The Co-operative Bank has offloaded £1.5bn of risky mortgages as part of plans to shed assets and boost its capital buffer after failing the UK's stress test.

The lender has completed the first part of a securitisation process to sell a portion of the Optimum loan book that it took on after acquiring the Britannia Building Society in 2009.

The £6bn Optimum portfolio comprises buy-to-let, self-certification and subprime mortgages, which are profitable but require the bank to set aside extra capital.

The sale boosts the bank's capital buffer by nearly one percentage point, to 13.9 per cent.

The Co-op was the only lender to fail the Prudential Regulation Authority's bank stress tests at the end of last year, undershooting the amount of capital needed to weather an adverse economic scenario.

The bank was forced to submit a revised plan to the regulator to bolster capital buffers by selling £5.5bn of risky assets.

The Co-op said this £1.5bn sale forms "a key component" of its aim to accelerate the disposal of non-core assets, including Optimum.

It comes as a deluge of other mortgage assets are up for sale. Barclays is in talks with a number of challenger banks about selling £2bn of risky second-charge mortgages and loans made through its Firstplus brand, according to people familiar with the situation.

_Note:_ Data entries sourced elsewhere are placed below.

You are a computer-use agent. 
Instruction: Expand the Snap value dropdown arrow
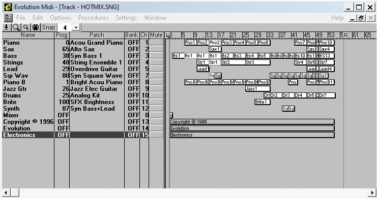click(x=76, y=27)
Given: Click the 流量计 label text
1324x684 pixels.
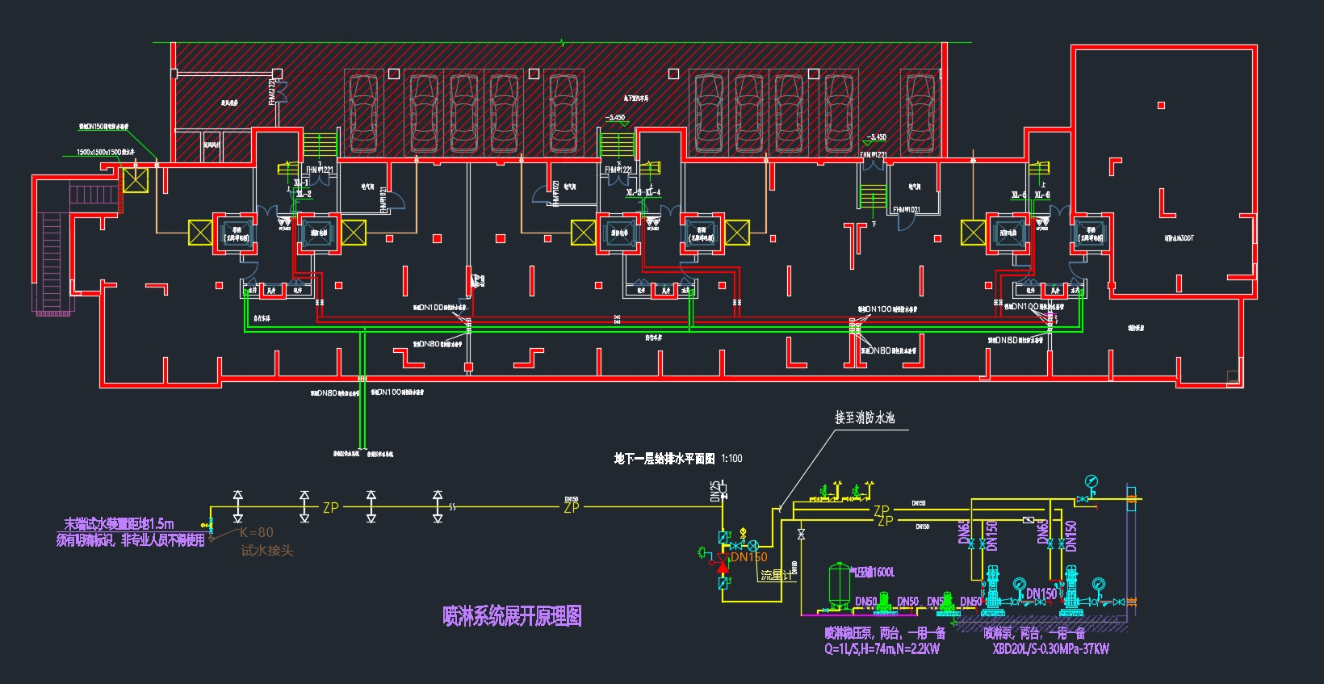Looking at the screenshot, I should click(x=776, y=575).
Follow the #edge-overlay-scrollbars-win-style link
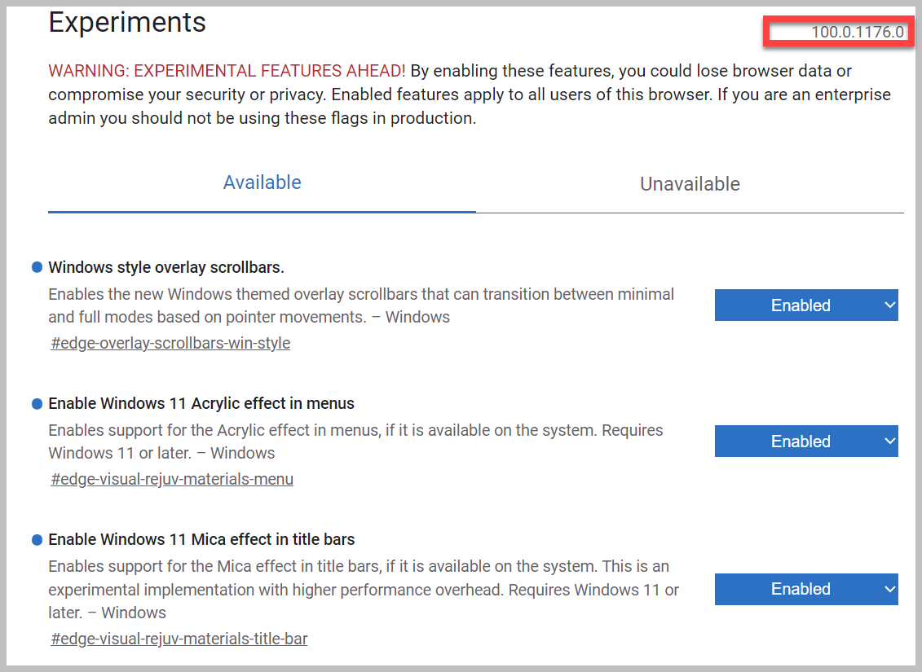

UK Asset Resolution, the company tasked with disposing of the government's holdings in defunct lenders Northern Rock and Bradford & Bingley, recently started the process of selling £13bn of mortgages.

And GE, the American multinational conglomerate, announced plans last month to retrench from global financial markets, which involves selling its £7.7bn Home Lending platform of residential mortgages in the UK.

Banks are now moving to offload portfolios as improved economic conditions have buoyed asset prices while a range of buyers including hedge funds and private equity firms are showing appetite.

The Co-op said the bonds, which were sold to a number of institutional investors, yielded about 3.3 per cent on average.

Grahame McGirr, a managing director at the bank in charge of its non-core division, said the sale demonstrates the good progress it is making to "reduce its risk profile and build resilience".

The remainder of Optimum will be sold over the next couple of years and could take the form of a direct asset sale, the bank said.

About 5 per cent of the Optimum portfolio has customers in arrears over a 90-day period.